▶ EXERCISE INSTRUCTIONS: Among the entries that follow, find every line with the word "konkurssipesä" and copy it.

▶ WORKING DATA:
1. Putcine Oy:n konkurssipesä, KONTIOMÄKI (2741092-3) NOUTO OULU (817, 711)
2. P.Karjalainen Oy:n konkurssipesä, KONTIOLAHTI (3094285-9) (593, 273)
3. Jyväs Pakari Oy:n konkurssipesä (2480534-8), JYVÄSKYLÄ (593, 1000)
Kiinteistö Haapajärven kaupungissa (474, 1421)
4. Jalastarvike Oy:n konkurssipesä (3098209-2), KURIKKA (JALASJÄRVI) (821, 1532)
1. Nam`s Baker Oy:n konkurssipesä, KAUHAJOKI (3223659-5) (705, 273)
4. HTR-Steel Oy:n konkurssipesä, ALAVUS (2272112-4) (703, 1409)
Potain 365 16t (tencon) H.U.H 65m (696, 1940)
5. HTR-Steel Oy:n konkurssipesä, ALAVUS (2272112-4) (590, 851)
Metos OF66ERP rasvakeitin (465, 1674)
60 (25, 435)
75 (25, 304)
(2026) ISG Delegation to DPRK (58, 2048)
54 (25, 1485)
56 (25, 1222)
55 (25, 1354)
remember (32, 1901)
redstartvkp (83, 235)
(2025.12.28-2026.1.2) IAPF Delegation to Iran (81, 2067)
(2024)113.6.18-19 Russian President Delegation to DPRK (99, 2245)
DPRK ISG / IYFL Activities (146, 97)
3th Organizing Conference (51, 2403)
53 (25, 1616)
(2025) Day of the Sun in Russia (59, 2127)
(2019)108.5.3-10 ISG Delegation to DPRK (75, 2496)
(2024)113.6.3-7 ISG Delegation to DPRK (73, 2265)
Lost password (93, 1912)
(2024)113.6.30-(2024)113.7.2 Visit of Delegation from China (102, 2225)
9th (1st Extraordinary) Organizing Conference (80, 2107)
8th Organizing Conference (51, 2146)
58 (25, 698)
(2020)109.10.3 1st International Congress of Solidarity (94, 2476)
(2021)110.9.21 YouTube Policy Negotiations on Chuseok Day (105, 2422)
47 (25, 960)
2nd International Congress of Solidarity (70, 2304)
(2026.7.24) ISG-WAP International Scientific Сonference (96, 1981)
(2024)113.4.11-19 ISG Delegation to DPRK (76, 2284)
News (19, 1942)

▶ SOLUTION TO THIS TASK:
1. Putcine Oy:n konkurssipesä, KONTIOMÄKI (2741092-3) NOUTO OULU (817, 711)
2. P.Karjalainen Oy:n konkurssipesä, KONTIOLAHTI (3094285-9) (593, 273)
3. Jyväs Pakari Oy:n konkurssipesä (2480534-8), JYVÄSKYLÄ (593, 1000)
4. Jalastarvike Oy:n konkurssipesä (3098209-2), KURIKKA (JALASJÄRVI) (821, 1532)
1. Nam`s Baker Oy:n konkurssipesä, KAUHAJOKI (3223659-5) (705, 273)
4. HTR-Steel Oy:n konkurssipesä, ALAVUS (2272112-4) (703, 1409)
5. HTR-Steel Oy:n konkurssipesä, ALAVUS (2272112-4) (590, 851)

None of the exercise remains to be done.